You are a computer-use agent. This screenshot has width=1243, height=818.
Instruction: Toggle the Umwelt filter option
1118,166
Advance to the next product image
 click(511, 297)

...

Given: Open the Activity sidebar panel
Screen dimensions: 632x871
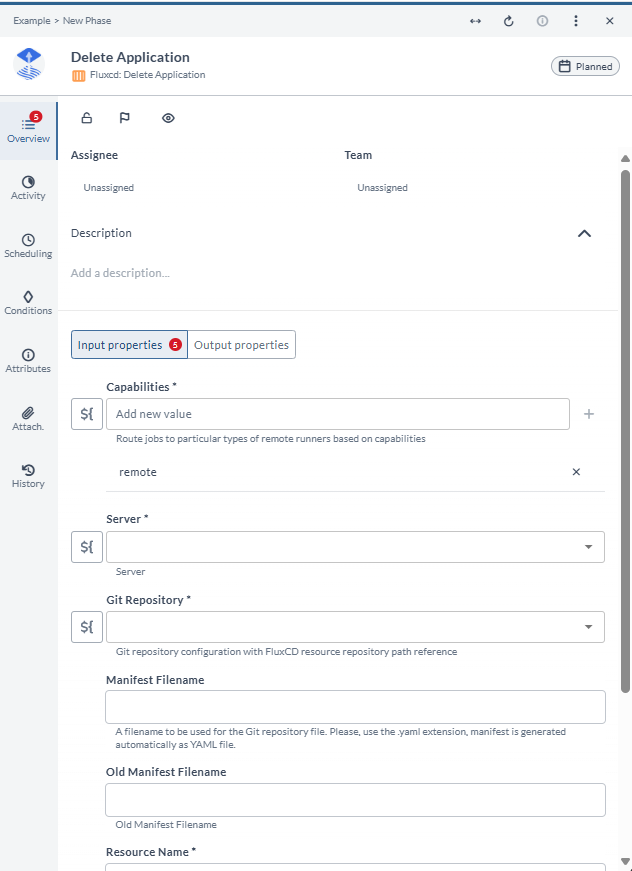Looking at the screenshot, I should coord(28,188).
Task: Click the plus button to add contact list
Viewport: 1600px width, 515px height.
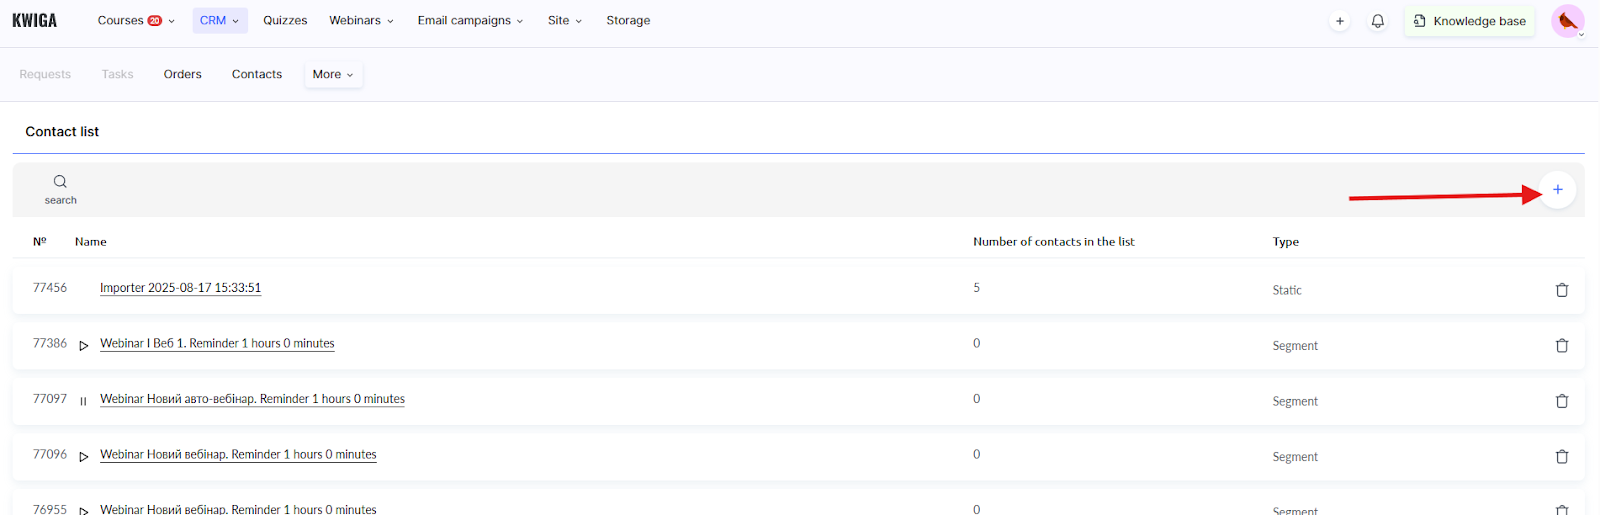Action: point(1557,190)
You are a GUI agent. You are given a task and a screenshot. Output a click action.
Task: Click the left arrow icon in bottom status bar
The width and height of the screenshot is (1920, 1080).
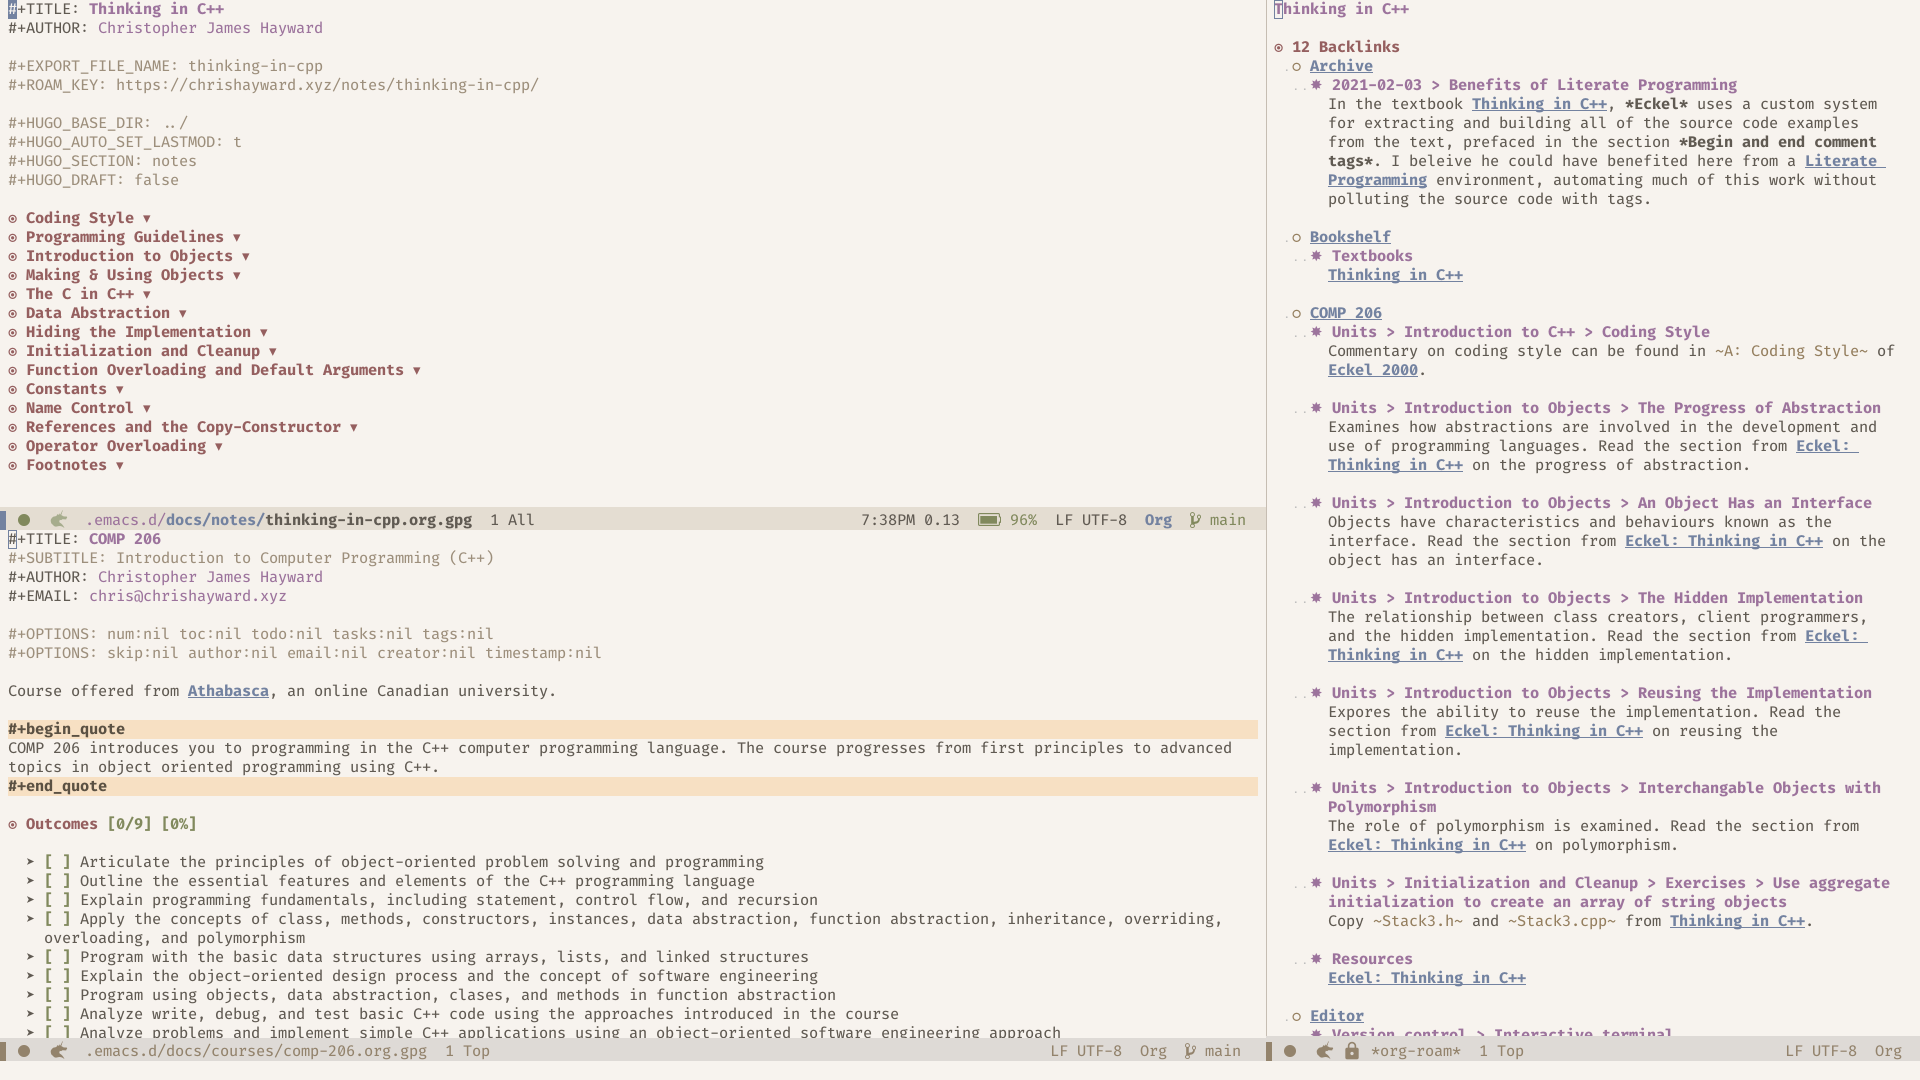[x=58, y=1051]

■ WORK REQUIRED ■
Go through the listing above and return each line that includes the word "agent".

■ OUTPUT OF THE EXERCISE ■
You are a computer-use agent. This screenshot has width=1243, height=818.
You are a GUI agent. You are given a task and a screenshot. Output a click action.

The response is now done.